- Exercise directions -
Can you copy these lines word for word?

- Given information -
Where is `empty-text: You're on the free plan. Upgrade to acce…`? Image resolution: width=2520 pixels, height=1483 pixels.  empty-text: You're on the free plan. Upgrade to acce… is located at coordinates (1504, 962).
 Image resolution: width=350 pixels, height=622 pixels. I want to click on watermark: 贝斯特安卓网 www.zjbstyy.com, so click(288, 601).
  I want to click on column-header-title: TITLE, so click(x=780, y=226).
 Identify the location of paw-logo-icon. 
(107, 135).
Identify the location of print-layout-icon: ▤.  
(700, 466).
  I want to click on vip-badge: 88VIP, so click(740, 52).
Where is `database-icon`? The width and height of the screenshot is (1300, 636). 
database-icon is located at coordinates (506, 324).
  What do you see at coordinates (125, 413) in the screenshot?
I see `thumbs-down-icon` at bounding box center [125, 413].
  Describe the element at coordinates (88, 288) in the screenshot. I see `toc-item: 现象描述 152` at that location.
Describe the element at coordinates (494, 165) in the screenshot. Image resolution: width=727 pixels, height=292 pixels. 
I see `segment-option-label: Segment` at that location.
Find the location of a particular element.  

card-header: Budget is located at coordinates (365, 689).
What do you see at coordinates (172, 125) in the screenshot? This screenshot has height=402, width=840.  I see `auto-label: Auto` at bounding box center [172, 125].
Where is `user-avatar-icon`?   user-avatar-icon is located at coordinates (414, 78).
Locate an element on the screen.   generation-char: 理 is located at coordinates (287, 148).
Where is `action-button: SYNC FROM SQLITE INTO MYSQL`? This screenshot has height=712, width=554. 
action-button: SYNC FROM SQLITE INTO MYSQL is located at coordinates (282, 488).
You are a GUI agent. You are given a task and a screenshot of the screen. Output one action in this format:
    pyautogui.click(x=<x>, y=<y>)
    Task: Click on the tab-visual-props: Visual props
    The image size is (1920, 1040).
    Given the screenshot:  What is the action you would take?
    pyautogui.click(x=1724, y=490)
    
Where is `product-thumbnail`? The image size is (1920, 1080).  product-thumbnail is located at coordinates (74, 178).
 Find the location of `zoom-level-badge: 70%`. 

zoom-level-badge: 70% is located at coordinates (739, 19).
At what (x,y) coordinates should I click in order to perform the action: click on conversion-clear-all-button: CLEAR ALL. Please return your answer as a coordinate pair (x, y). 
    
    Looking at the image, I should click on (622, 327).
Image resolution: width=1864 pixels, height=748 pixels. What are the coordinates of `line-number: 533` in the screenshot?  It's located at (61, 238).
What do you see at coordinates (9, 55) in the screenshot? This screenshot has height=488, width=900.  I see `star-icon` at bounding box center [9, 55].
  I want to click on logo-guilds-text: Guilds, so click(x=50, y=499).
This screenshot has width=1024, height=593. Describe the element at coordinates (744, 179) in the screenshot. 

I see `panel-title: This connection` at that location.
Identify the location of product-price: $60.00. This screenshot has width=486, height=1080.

- Answer area -
Where is `empty-text: You're on the free plan. Upgrade to acce…`? Image resolution: width=2520 pixels, height=1483 pixels.  empty-text: You're on the free plan. Upgrade to acce… is located at coordinates (1504, 962).
 Image resolution: width=350 pixels, height=622 pixels. I want to click on watermark: 贝斯特安卓网 www.zjbstyy.com, so click(288, 601).
  I want to click on column-header-title: TITLE, so click(x=780, y=226).
 Identify the location of paw-logo-icon. 
(107, 135).
Identify the location of print-layout-icon: ▤.  
(700, 466).
  I want to click on vip-badge: 88VIP, so click(740, 52).
Where is `database-icon`? The width and height of the screenshot is (1300, 636). 
database-icon is located at coordinates (506, 324).
  What do you see at coordinates (125, 413) in the screenshot?
I see `thumbs-down-icon` at bounding box center [125, 413].
  Describe the element at coordinates (88, 288) in the screenshot. I see `toc-item: 现象描述 152` at that location.
Describe the element at coordinates (494, 165) in the screenshot. Image resolution: width=727 pixels, height=292 pixels. 
I see `segment-option-label: Segment` at that location.
Find the location of a particular element.  

card-header: Budget is located at coordinates (365, 689).
What do you see at coordinates (172, 125) in the screenshot? This screenshot has height=402, width=840.  I see `auto-label: Auto` at bounding box center [172, 125].
Where is `user-avatar-icon`?   user-avatar-icon is located at coordinates (414, 78).
Locate an element on the screen.   generation-char: 理 is located at coordinates (287, 148).
Where is `action-button: SYNC FROM SQLITE INTO MYSQL`? This screenshot has height=712, width=554. 
action-button: SYNC FROM SQLITE INTO MYSQL is located at coordinates (282, 488).
You are a GUI agent. You are given a task and a screenshot of the screen. Output one action in this format:
    pyautogui.click(x=<x>, y=<y>)
    Task: Click on the tab-visual-props: Visual props
    The image size is (1920, 1040).
    Given the screenshot:  What is the action you would take?
    pyautogui.click(x=1724, y=490)
    
Where is `product-thumbnail`? The image size is (1920, 1080).  product-thumbnail is located at coordinates (74, 178).
 Find the location of `zoom-level-badge: 70%`. 

zoom-level-badge: 70% is located at coordinates (739, 19).
At what (x,y) coordinates should I click in order to perform the action: click on conversion-clear-all-button: CLEAR ALL. Please return your answer as a coordinate pair (x, y). 
    
    Looking at the image, I should click on (622, 327).
Image resolution: width=1864 pixels, height=748 pixels. What are the coordinates of `line-number: 533` in the screenshot?  It's located at (61, 238).
What do you see at coordinates (9, 55) in the screenshot? This screenshot has height=488, width=900.  I see `star-icon` at bounding box center [9, 55].
  I want to click on logo-guilds-text: Guilds, so click(x=50, y=499).
This screenshot has width=1024, height=593. Describe the element at coordinates (744, 179) in the screenshot. 

I see `panel-title: This connection` at that location.
Identify the location of product-price: $60.00. This screenshot has width=486, height=1080.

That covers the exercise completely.